PLD3 and PLD4 form homodimers (A) Size exclusion chromatography (SEC) run of PLD3 superimposed with the SEC run of PLD4. (B) Mass distribution of PLD3 and PLD4 observed by mass photometry. (C) Ribbon representation of the PLD3 dimer shown together with the cryo-EM density map. The inset shows a detailed view of the dimer interface, with the involved residues shown in stick representations. The mutated residue R340 and active site HxK motifs are highlighted in pink. (D) Structural comparison between the PLD3 cryo-EM structure, colored in turquoise and dark blue, and the PLD4 model predicted by Alphafold, colored in beige. The inset illustrates the comparison of the PLD3/PLD4 dimer interface, with involved residues highlighted using stick representations. (E) Representative 2D classes of PLD4 particles illustrating the dimeric conformation. (F) Size exclusion chromatography (SEC) run of PLD3 superimposed with the SEC run of PLD3(R340D). Note that the SEC control run of PLD3 is identical to Figure 5A. (G) Mass distribution of PLD3 and PLD3(R340D) observed by mass photometry. Note that the mass distribution control of PLD3 is identical to Figure 5B. (H and I) Urea gels of RNA9.2s^O and CpG^O-DNA digested with indicated concentrations of PLD3 and PLD3(R340D). One out of two independent experiments is shown.

Figure 6

PLD3 shows high-affinity binding to long oligonucleotides (A) Urea gel of RNA9.2s^O incubated with PLD3 (250 nM) and PLD3(H201N, H416N) (250 nM). One out of three independent experiments is shown. (B and C) Fluorescence anisotropy assays assessing the binding of PLD3(H201N, H416N) at increasing concentrations to indicated substrates. Data are shown as mean ± SEM of n = 3 independent experiments. Note that the 19-nt RNA9.2s binding data are identical in (B) and (C). (D) The electrostatic surface of the PLD3 dimer, calculated with APBS at pH 5, illustrates the presence of two positively charged areas. The two ssRNA segments, colored in gold, have been modeled using Hdock. (E) Ribbon representation of PLD3 with highlighted active site HxK motif colored in pink and residues presumably involved in substrate recognition shown as sticks and color coded according to the corresponding protomer, with turquoise or dark blue, respectively.
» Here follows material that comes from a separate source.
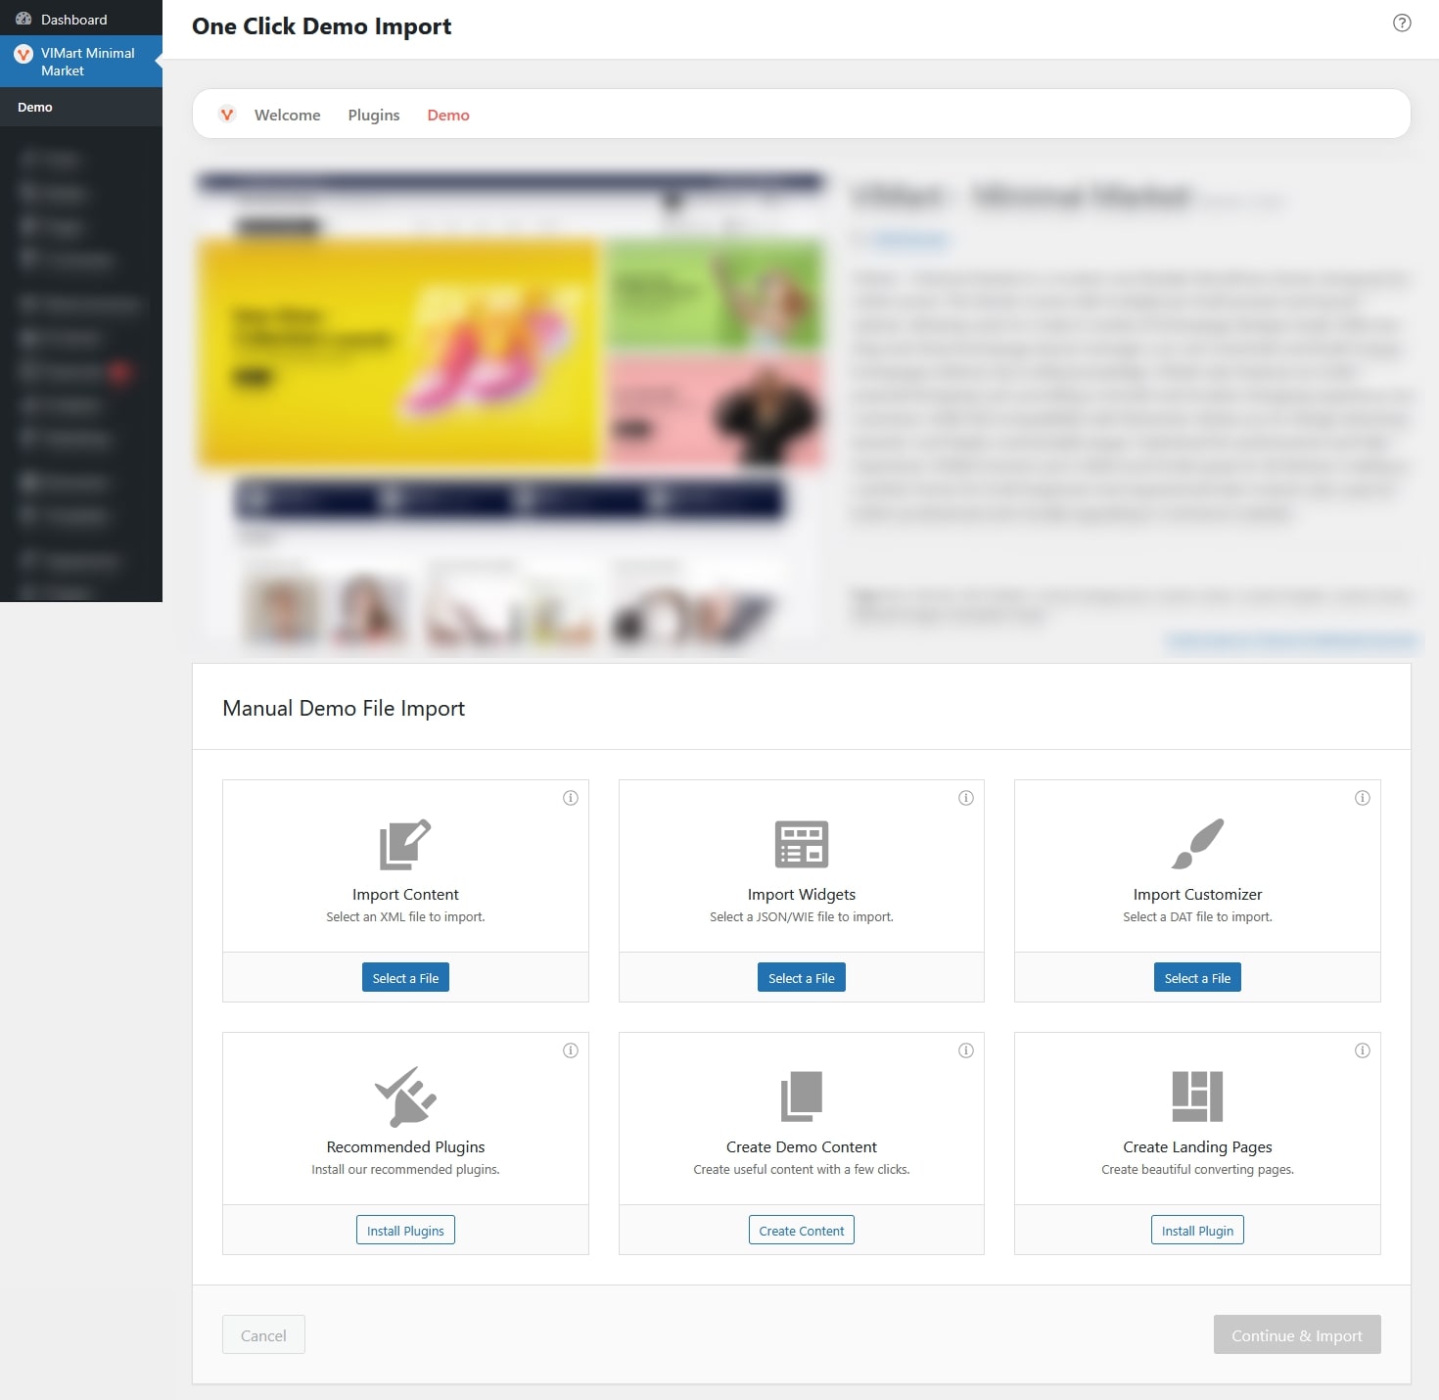The width and height of the screenshot is (1439, 1400).
Task: Show info for Create Demo Content
Action: (x=966, y=1050)
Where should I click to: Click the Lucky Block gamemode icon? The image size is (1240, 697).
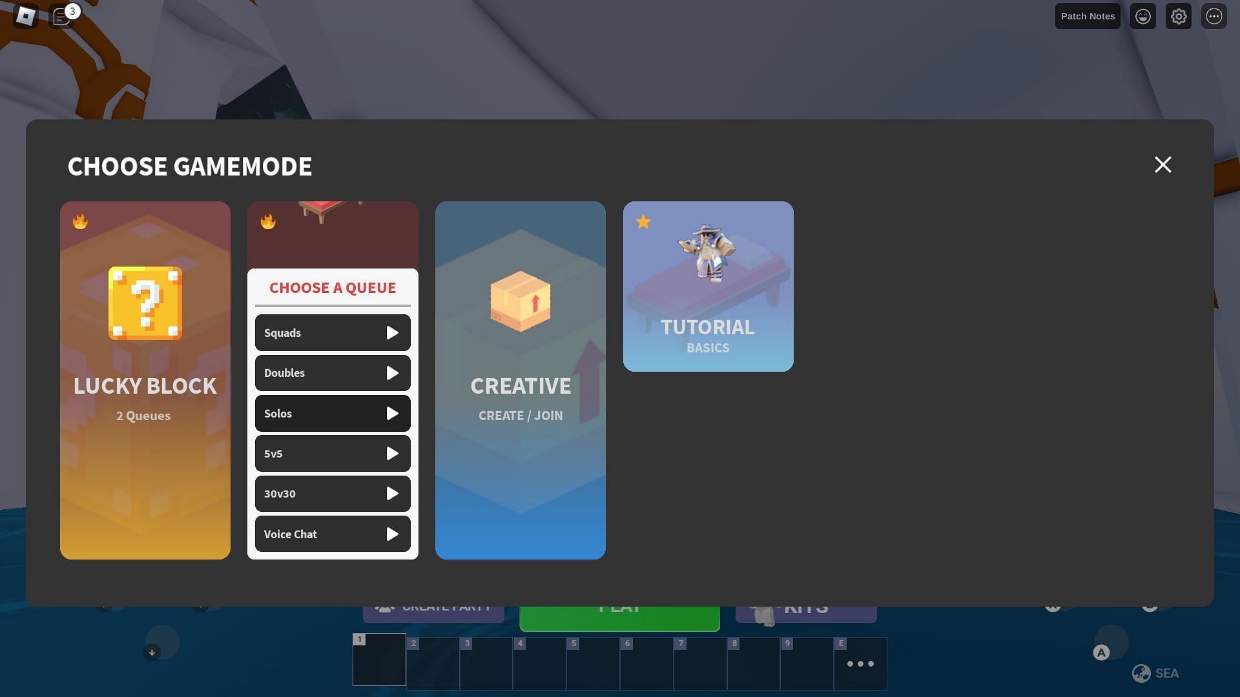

The inset shows a detailed view of the comparison between PLD3 (turquoise) and PLD4 (orange) at the active site cleft, illustrating the conservation of the highlighted residues. (F) Cryo-EM density map for PLD3 bound to ssRNA highlighting the additional density appearing in gold. (G) Representative 2D classes of PLD3 particles or PLD3 ssRNA complex particles. (H–J) Urea gels of RNA9.2s^O digested with decreasing concentrations of PLD3 or with decreasing concentrations of depicted PLD3 mutants. For all urea gels, one out of two independent experiments is shown.